# CHALLENGE A:
Answer these questions about the Kirimi v Mwirichia judgment:
(i) On what date was the appellant's suit dismissed for want of prosecution?
(ii) Through which firm did the 1st and 2nd respondents file their submissions?
(iii) For how many years has the appellant been in occupation of the subject matter, according to his submissions?
Mark each answer (i), (ii) or (iii) to match.

# EXCERPTED PASSAGE:
Kirimi v Mwirichia & 2 others [2024] KEELC 1739 (KLR) | Dismissal For Want Of Prosecution | Esheria

Kirimi v Mwirichia & 2 others [2024] KEELC 1739 (KLR)

Full Case Text

Kirimi v Mwirichia & 2 others (Environment and Land Appeal E033 of 2023) [2024] KEELC 1739 (KLR) (11 April 2024) (Judgment)

Neutral citation: [2024] KEELC 1739 (KLR)

Republic of Kenya

In the Environment and Land Court at Meru

Environment and Land Appeal E033 of 2023

CK Yano, J

April 11, 2024

Between

John Mark Kirimi

Appellant

and

M’Rutere Mwirichia

1st Respondent

Peter Gitonga Nkabu

2nd Respondent

Franklin Matumbi Mworia

3rd Respondent

Judgment

Background 1. The appellant filed suit against the respondents being Nkubu SPM ELC No. 53 0f 2017. The suit was dismissed on 5th July, 2022 for want of prosecution.

2. The appellant then filed a notice of motion application dated 28th November, 2022 seeking to have the suit reinstated. By a ruling delivered on 3rd May 2023, Honourable S.K Ngetich SPM dismissed the said application with costs to the respondents.

3. Being dissatisfied with the said ruling, the appellant filed this appeal on the following grounds-;1. The learned magistrate erred in law and in facts in failing to reinstate the suit for hearing on merit when there were sufficient grounds to do so.2. The learned magistrate erred in law and in facts in dealing with superfluous issues thus failing to arrive to a correct finding.3. The learned magistrate erred in law and in facts in failing to consider the circumstances of the appellant case in view of justice and fairness and as such he arrived to unjust and unfair ruling.4. The learned magistrate erred in law and in fact in deciding the entire ruling against the weight of the law and evidence.

4. The appellant prays for the appeal to be allowed and the suit be reinstated for hearing on merit.

5. The appeal was canvassed by way of written submissions. The appellant filed his submissions dated 25th January, 2024 through the firm of L. Kimathi Kiara & Co. Advocates while the 1st and 2nd respondents filed theirs dated 1st March 2024 through the firm of Mbaabu M’Inoti & Co. Advocates.

Appellant’s Submissions 6. With regard to ground 1 of the appeal, it was submitted on behalf of the appellant that the trial court’s ruling was wrong since the trial court misdirected itself and acted on matters on which it should not have acted and failed to take into consideration matters which it should have taken into consideration.

7. The appellant’s counsel relied on the case of Pkiech Chesimaya Vs Limakorwai Achipa [2020] eKLR which quoted the case of Ecobank Ghana Limited Vs Triton Petroleum Co. Ltd & 5 others [2018] EKLR and the case of Mbogo & another Vs Shah (1968) EA 96. It was the appellant’s submission that even if the delay was inordinate, the learned trial magistrate failed to consider whether justice could still be done to the parties despite the delay. It was the appellant’s submissions that the grounds that should have made the trial magistrate to reinstate the appellant’s suit for hearing and determination on merit are that by dismissing the appellant’s suit, the appellant suffered great prejudice and injustice, that the subject matter is land registered in the appellant’s name and the appellant has been in occupation of the subject matter for 47 years and has made extensive developments thereon. That there is no evidence which was adduced to the effect that a trial could not have been conducted by reason of the delay as stated in Pkiech Chesimaya case.

# INPUT MATERIAL:
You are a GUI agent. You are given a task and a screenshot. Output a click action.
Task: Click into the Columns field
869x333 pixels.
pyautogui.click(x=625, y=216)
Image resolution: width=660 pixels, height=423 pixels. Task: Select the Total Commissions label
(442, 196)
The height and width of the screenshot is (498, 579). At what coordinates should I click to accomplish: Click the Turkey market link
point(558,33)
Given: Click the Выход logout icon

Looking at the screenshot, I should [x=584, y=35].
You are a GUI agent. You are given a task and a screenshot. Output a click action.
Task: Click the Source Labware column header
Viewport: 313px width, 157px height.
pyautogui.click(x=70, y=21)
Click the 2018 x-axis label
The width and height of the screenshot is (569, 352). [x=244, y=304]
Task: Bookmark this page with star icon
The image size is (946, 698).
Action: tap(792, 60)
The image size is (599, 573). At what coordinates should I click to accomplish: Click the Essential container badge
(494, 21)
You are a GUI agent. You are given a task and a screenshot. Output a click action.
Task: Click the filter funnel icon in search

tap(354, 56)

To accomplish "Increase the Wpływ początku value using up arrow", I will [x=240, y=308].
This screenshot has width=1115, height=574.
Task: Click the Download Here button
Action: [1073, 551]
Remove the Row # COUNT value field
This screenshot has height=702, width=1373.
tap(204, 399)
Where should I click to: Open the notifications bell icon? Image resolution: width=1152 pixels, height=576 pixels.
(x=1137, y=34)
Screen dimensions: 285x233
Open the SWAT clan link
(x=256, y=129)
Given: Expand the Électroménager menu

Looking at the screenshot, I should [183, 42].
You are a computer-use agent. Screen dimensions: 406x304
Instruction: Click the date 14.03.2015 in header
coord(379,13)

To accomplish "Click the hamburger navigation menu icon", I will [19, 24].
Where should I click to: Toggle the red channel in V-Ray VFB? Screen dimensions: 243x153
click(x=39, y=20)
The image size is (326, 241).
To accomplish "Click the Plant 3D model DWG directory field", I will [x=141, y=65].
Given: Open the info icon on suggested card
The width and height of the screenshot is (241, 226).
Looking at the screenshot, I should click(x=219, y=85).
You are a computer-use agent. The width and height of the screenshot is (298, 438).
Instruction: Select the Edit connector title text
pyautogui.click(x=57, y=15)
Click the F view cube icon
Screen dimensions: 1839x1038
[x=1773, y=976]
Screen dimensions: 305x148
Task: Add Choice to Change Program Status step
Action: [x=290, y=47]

# CHALLENGE B:
In the records, replace "computer-use agent" with "desktop agent". Begin at the line that has "Where should I click to: Toggle", stop after the final line of the records, and give those lines again with nothing else changed.

# COMPLETE OUTPUT A:
(i) 5th July, 2022
(ii) Mbaabu M'Inoti & Co. Advocates
(iii) 47 years

# COMPLETE OUTPUT B:
Where should I click to: Toggle the red channel in V-Ray VFB? Screen dimensions: 243x153
click(x=39, y=20)
The image size is (326, 241).
To accomplish "Click the Plant 3D model DWG directory field", I will [x=141, y=65].
Given: Open the info icon on suggested card
The width and height of the screenshot is (241, 226).
Looking at the screenshot, I should click(x=219, y=85).
You are a desktop agent. The width and height of the screenshot is (298, 438).
Instruction: Select the Edit connector title text
pyautogui.click(x=57, y=15)
Click the F view cube icon
Screen dimensions: 1839x1038
[x=1773, y=976]
Screen dimensions: 305x148
Task: Add Choice to Change Program Status step
Action: [x=290, y=47]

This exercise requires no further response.